Manche Frauen machen es intuitiv. Wird es zu warm für den dicken Mantel, legen sie ihn lässig um die Schulter. So ist es luftiger, und die Hände bleiben frei. Also aus rein praktischen Gründen. Doch der Mantel-über-Schulter-Look häuft sich im Straßenbild. Es ist Mode geworden, das Strickjäckchen, den Seidenblouson oder den Trench einfach mal so überzuwerfen, ohne in die Ärmel zu schlüpfen. Ein kleiner Dreh, der das ganze Outfit aufwertet. Die profane Jacke wirkt wie ein Cape und damit gleich viel eleganter. Der Rücken wird automatisch gerade, die Schultern rücken nach hinten, das gute Teil soll ja nicht runterrutschen. Mehr Haltung, ein netter Nebeneffekt. Sogar ein krawalliger Baseball-Blouson kann dann zum edlen Begleiter eines Pailletten-Kleides werden.

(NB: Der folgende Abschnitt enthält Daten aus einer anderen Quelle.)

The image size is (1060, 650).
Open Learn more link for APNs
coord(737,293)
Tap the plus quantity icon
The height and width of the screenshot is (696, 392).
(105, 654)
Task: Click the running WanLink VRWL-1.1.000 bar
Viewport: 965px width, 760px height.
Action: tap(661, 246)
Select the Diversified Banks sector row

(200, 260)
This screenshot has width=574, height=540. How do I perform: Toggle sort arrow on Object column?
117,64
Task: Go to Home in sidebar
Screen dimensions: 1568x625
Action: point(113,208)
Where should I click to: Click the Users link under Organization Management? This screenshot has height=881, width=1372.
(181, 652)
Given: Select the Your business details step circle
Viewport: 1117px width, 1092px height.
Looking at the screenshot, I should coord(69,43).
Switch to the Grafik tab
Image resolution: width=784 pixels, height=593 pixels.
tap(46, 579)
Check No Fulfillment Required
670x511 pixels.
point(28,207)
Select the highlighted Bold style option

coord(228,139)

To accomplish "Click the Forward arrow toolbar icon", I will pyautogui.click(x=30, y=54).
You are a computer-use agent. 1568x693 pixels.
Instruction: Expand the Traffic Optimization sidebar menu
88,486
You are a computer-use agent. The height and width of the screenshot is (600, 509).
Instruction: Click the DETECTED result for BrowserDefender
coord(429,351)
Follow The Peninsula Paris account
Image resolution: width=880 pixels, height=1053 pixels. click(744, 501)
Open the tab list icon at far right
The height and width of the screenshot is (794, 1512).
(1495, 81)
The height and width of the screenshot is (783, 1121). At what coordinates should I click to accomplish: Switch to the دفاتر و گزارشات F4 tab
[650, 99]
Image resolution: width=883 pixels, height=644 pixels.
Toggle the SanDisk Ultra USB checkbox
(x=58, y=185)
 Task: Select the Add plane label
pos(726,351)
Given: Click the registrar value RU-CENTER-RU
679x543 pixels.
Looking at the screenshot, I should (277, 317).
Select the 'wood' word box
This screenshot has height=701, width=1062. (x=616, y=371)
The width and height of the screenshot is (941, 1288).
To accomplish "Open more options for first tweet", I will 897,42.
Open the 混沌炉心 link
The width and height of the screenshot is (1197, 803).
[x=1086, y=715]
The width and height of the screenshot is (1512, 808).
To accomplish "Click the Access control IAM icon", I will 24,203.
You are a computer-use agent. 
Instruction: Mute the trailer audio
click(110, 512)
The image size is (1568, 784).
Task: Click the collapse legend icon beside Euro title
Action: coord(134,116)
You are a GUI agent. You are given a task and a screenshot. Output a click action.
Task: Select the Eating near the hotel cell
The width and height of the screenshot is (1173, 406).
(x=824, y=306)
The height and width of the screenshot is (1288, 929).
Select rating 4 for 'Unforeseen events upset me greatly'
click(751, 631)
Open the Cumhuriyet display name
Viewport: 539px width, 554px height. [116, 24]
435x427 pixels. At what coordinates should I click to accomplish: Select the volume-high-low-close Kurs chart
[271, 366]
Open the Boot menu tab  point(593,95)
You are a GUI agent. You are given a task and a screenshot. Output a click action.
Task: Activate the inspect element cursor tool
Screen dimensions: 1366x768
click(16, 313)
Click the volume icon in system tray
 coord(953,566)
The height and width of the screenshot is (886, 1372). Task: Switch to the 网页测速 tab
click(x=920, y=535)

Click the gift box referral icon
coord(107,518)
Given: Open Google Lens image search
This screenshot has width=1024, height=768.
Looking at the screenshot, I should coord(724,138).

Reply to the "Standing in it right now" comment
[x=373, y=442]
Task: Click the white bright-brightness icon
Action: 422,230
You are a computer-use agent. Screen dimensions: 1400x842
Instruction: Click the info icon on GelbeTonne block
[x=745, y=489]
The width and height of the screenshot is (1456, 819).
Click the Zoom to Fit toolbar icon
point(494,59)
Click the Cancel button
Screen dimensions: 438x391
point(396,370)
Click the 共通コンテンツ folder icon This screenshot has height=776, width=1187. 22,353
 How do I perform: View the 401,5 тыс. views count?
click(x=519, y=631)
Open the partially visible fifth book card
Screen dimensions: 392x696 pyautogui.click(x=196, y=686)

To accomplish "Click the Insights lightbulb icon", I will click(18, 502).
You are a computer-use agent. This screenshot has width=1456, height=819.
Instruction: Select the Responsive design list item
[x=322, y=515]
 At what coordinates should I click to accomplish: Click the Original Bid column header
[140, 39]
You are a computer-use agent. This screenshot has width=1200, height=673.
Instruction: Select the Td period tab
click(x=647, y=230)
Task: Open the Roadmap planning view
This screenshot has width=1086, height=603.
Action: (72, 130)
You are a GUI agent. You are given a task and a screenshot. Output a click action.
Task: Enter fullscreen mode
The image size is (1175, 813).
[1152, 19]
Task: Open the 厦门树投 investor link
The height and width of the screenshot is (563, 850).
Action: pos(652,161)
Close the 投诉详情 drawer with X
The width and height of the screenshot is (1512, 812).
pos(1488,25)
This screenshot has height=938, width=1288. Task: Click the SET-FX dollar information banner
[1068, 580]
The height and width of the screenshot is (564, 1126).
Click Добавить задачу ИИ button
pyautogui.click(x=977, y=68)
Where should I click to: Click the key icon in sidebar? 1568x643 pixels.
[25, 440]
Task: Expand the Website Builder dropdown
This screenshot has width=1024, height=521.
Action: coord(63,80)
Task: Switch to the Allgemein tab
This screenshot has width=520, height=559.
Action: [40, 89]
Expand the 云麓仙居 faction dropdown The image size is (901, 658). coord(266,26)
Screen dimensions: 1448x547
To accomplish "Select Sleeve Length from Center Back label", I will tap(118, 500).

Der Cape-Effekt wirkt aber auch anders herum: Ein besticktes Mohair-Jäckchen, ein madamiges Tweed-Jacket, ein schwerer Pailletten-Blazer oder ein steifer Trench wirken gleich viel lässiger, wenn man sie einfach so überwirft.

Und wenn man dann wieder zu den praktischen Gründen kommen mag, vielleicht ist der neue Styling-Trend auch eine Möglichkeit noch die eine oder andere Winterjacke an die Frau zu bringen. Argumente gibt es ja jetzt genug.